### [Extrait du texte]
◆ ◆ ◆ ◆ ◆ ◆ ◆

Le taux de réussite à l’examen d’accréditation des étudiants en sciences infirmières, en 2017, a été de 29,7 % pour les candidats ayant fait cette première tentative en français, selon le rapport publié par le Conseil canadien des organismes de réglementation de la profession infirmière (CCORPI). Des résultats qui continuent de baisser et qui sont bien loin du 82,1 % de réussite au niveau national.

Depuis la mise en place de ce nouvel examen, venu des États-Unis, en 2015, le taux de réussite à l’examen en français était de 26,9 % en 2015 et de 35,2 % en 2016. Son instauration a suscité de nombreuses critiques, surtout du côté des étudiants francophones.

Problèmes de traduction de l’examen, test peu adapté à la réalité canadienne, absence de matériel pédagogique en français… La décision du CCORPI de changer l’examen a suscité de nombreuses frustrations.

Malgré les mauvais résultats en français, l’Ordre des infirmières et infirmiers de l’Ontario (OIIO) se dit confiante de la traduction du test, s’appuyant sur une évaluation faite par un traducteur professionnel indépendant en décembre 2015.

« L’examen NCLEX [National Council Licensing Examination] satisfait nos besoins pour nous assurer que les nouveaux diplômés peuvent pratiquer de manière indépendante et sécuritaire. Nous ne prévoyons pas de changer l’examen », a répondu l’organisme, par courriel, à #ONfr.

De moins en moins de candidats en français

Mais outre les problèmes de traduction, plusieurs étudiants dénoncent le manque d’accès à du matériel pédagogique en français pour se préparer à cet examen obligatoire pour pouvoir exercer leur métier.

Résultat : alors qu’ils étaient 145 étudiants à tenter leur chance à l’examen en français en 2015, ils n’étaient plus que 64 en 2017.

Il y a un an déjà, une étudiante franco-ontarienne du nord de la province avait expliqué son dilemme à #ONfr.

« Après quatre années à étudier en français, j’ai choisi de passer mon examen en anglais. Les meilleures ressources pédagogiques étaient seulement dans cette langue, ça me paraissait plus sûr. (…) C’est sûr que si les ressources avaient été disponibles en français, j’aurais passé le test dans ma langue maternelle. »

◆ ◆ ◆ ◆ ◆ ◆ ◆

Enregistrements de pointage de texte et d'éléments
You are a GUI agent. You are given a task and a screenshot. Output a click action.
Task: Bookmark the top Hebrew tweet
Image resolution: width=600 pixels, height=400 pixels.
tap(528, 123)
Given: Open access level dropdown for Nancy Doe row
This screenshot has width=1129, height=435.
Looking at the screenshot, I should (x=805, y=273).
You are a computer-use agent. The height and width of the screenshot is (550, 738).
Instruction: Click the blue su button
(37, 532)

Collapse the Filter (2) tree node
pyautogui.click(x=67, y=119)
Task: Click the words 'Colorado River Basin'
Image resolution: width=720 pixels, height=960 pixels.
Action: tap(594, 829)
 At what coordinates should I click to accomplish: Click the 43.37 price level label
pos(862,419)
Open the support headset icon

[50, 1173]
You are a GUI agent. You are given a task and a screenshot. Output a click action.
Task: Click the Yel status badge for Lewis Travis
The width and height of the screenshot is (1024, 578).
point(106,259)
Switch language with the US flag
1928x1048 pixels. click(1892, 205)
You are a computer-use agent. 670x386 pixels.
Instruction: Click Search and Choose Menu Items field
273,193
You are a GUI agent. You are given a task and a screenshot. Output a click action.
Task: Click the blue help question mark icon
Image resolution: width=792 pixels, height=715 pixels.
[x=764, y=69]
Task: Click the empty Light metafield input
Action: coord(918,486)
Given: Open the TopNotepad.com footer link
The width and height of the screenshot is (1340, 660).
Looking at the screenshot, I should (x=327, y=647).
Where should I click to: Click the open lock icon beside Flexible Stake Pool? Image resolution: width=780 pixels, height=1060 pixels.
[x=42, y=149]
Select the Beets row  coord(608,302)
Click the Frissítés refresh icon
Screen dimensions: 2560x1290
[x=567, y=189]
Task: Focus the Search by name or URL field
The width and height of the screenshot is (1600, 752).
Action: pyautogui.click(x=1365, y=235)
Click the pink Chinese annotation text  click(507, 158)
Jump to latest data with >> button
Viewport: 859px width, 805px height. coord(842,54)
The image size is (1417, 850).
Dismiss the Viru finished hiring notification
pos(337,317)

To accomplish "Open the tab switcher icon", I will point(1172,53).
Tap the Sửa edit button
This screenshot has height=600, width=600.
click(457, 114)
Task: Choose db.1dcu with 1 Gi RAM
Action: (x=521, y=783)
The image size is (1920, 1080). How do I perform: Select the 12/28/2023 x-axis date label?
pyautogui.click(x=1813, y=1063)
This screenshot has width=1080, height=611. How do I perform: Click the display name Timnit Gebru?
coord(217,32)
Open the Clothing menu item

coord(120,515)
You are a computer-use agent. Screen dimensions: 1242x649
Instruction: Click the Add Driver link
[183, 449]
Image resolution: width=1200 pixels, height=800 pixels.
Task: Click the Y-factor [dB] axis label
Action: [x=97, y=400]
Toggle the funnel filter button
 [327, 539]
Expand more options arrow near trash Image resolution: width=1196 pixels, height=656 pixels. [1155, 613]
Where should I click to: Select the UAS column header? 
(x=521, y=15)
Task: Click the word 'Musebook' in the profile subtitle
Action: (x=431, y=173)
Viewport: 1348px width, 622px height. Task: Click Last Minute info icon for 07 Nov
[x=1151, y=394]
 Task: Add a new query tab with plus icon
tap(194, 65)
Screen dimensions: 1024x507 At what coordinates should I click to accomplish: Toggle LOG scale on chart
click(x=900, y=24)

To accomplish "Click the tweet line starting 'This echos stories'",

◆ ◆ ◆ ◆ ◆ ◆ ◆

### [Consignes]
A. Recopiez le passage du texte sur l'examen d'accréditation infirmier qui s'ouvre sur les mots contenant « Depuis la mise » et se clôt sur « en décembre 2015. ».
B. D'après le texte sur l'examen d'accréditation infirmier, combien de candidats ont tenté l'examen en français en 2017 ?
C. Rédigez la suite du texte sur l'examen d'accréditation infirmier, à partir de sa dernière phrase.

### [Réponses attendues]
A.
Depuis la mise en place de ce nouvel examen, venu des États-Unis, en 2015, le taux de réussite à l’examen en français était de 26,9 % en 2015 et de 35,2 % en 2016. Son instauration a suscité de nombreuses critiques, surtout du côté des étudiants francophones.

Problèmes de traduction de l’examen, test peu adapté à la réalité canadienne, absence de matériel pédagogique en français… La décision du CCORPI de changer l’examen a suscité de nombreuses frustrations.

Malgré les mauvais résultats en français, l’Ordre des infirmières et infirmiers de l’Ontario (OIIO) se dit confiante de la traduction du test, s’appuyant sur une évaluation faite par un traducteur professionnel indépendant en décembre 2015.

B. 64 candidats.

C.
L’espoir venu du Nouveau-Brunswick

Hasard du calendrier, la publication de ces mauvais résultats intervient au lendemain d’un autre rapport très attendu. À la suite de deux plaintes d’étudiants, la commissaire aux langues officielles du Nouveau-Brunswick, Katherine d’Entremont a blâmé l’Association des infirmières et infirmiers du Nouveau-Brunswick (AIINB) pour ne pas avoir tenu compte de la nécessité d’avoir des outils de préparation à l’examen en français avant l’adoption du nouvel examen.

Dans cette province, le passage de l’ancien au nouvel examen s’est traduit par une baisse considérable des taux de réussite. À l’Université de Moncton, ils sont passés de 91 % en 2014 à 32 % en 2015. En 2017, le taux de réussite à la première tentative au NCLEX pour les candidats de l’Université de Moncton s’élevait à 40 %.

Et comme dans le reste du Canada, sur 96 candidats francophones, 51 ont choisi que leur première tentative se ferait en anglais.

Et même si des efforts ont été entrepris pour offrir des ressources pédagogiques en français par un regroupement des institutions qui offrent ce programme dans la langue de Molière [l’Université Laurentienne, l’Université d’Ottawa, l’Université de Moncton, l’Université de Saint-Boniface et le Campus Saint-Jean de l’Université de l’Alberta], celles-ci demeurent inférieures à celles offertes en anglais, juge la commissaire.

« Les candidats francophones ne sont pas sur un pied d’égalité avec les candidats anglophones », écrit-elle dans sa conclusion, estimant que l’AIINB a enfreint la Loi sur les langues officielles du Nouveau-Brunswick.

Si la cause demeure provinciale, elle pourrait avoir un impact dans tout le Canada, estime l’avocat acadien Michel Doucet.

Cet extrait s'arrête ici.